关于这部分分类,我发现网上很多文章都比较混乱,会把侧链归类在layer2中。这部分我主要是参考了以太坊基金会和侧链白皮书对侧链的定义。
https://ethereum.org/en/developers/docs/scaling/sidechains/
第二类链下扩容是刚才提到的也是大家常听说的layer2二层解决方案:基本想法是链下计算/执行,结果上链;离线批量处理。直接从第一层以太坊共识中获得安全性。那不同的layer2方案会在安全性、扩容效率、去中心化程度、通用性之间寻找平衡。
先来说说侧链:
侧链SideChains是一个独立的区块链,与以太坊主网并行且独立地运行。
它们通常是为高效处理交易而设计的。与第二层扩容方案最大的不同在于侧链不会将状态更改和交易数据发布回以太坊主网,这也是为什么它们并不继承以太坊的安全属性。
侧链通常是选择牺牲了一些去中心化或安全性来实现高吞吐量。
侧链主要是通过双向锚定的跨链桥来实现与主网的链接、以及互相操作。而这里所谓的双向锚定式主要是指支持资产的双向锚定,即资产在主链与侧链之间的互转。不过这里需要注意一下,实际上资产并非实现真正意义上的转移,只是通过”一条链锁定,另一条链铸造相同面额资产“的方式来进行”跨链“。但凡是架设双向锚定跨链桥的项目都可以被视为侧链。
我们先来了解一下什么是双向锚定的跨链桥:
这个概念是BlockStream在2014年发表的侧链白皮书中提出的。

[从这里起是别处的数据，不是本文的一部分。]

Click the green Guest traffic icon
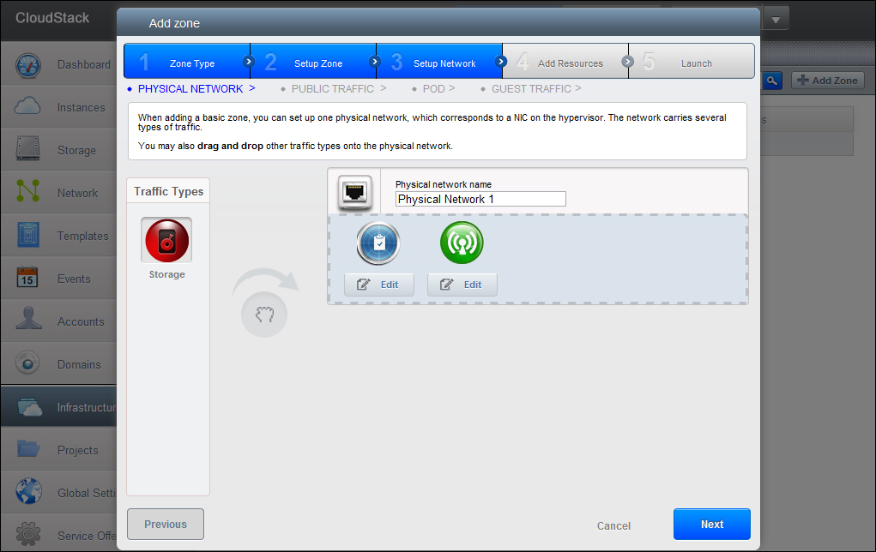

双向锚定是指把主链上某笔资产比如10eth锁定到一个特定地址;同时,在侧链上提供这笔“锁定交易”发生的证据,等量的数字资产以wrappedtoken的形式就会在侧链上被铸造比如侧链上mint出了10weth,现在这10weth便可以在侧链上进行交易了。反之亦然,用户想在主链取出eth时,在侧链上销毁同面额的剩余的wrappedeth就可以。
在主链锁定token,在侧链铸造token。在侧链销毁/燃烧token,在主链提取token。
https://medium.com/techskill-brew/layer-2-blockchain-scaling-solutions-channels-sidechains-rollups-and-plasma-part-16-79819e058ef6
侧链的工作环境和主链相同,同样基于EVM。但侧链有自己的账本系统、共识算法脚本合约等。但为了实现各种不同的目标,它们获得安全性的方式也有所不同。
这里举几个例子:
单一托管模式Centralized(basicthirdpartyauthority):这是现阶段最简单的在区块链之间转移数字资产的方式——将主链上的资产发送到一个单一托管方(比如交易平台),托管方收到这笔资产后,在侧链上激活等额资产,这笔资产就能在侧链上流通了。这种方式最大的缺点是过于中心化。
联盟模式Federation-multisigfederation:联盟模式是使用公证人联盟来取代单一的保管方,利用公证人联盟的多重签名对侧链的数字资产流动进行确认。在这种模式中,如果要想盗窃主链上冻结的数字资产就需要突破更多的机构,但是侧链安全仍然取决于公证人联盟的诚实度。这种方式还是中心化的。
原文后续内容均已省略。